Exercise task: Swap every "coordinates" in the data below for "position" and write the text out again with nothing else changed. Leave out the pictures.

Element lookup records
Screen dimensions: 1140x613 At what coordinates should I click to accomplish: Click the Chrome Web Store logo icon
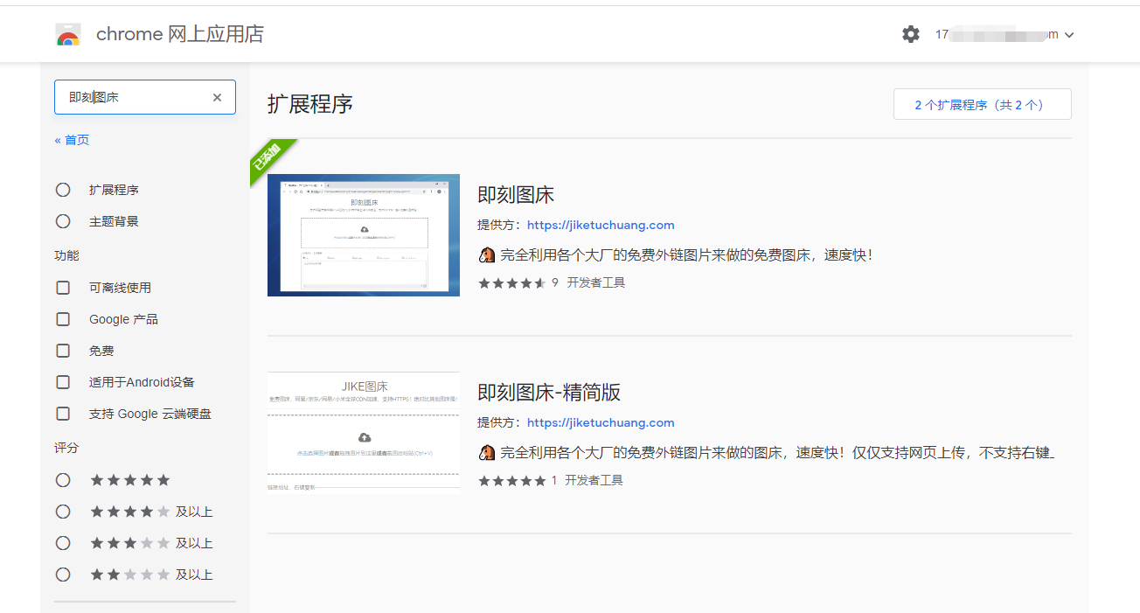coord(68,35)
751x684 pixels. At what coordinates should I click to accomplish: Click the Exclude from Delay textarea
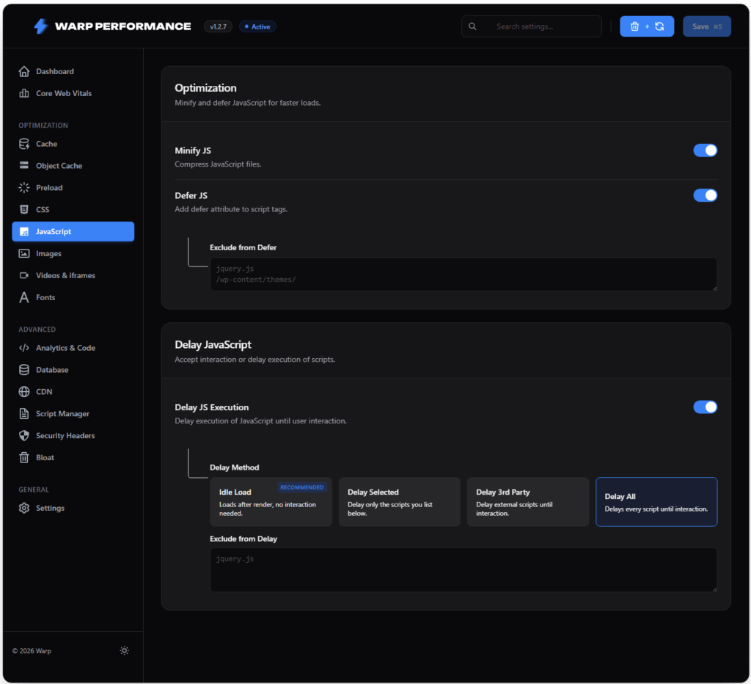(464, 570)
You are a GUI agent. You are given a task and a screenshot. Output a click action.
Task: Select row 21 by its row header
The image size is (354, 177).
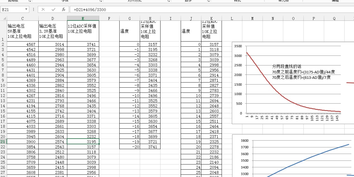pos(3,142)
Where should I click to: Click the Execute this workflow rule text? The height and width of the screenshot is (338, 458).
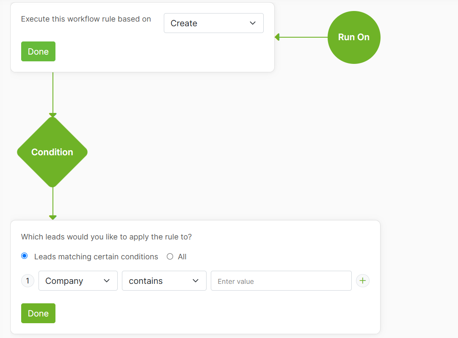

Exercise answer:
Screen dimensions: 1140x613 At what position should I click to accomplish: Click the Chrome Web Store logo icon
coord(68,35)
751x684 pixels. At what position should I click to accomplish: Click the Exclude from Delay textarea
(464, 570)
You are a GUI agent. You are given a task and a screenshot. Output a click action.
Task: Select row 21 by its row header
The image size is (354, 177).
pos(3,142)
Where should I click to: Click the Execute this workflow rule text? The height and width of the screenshot is (338, 458).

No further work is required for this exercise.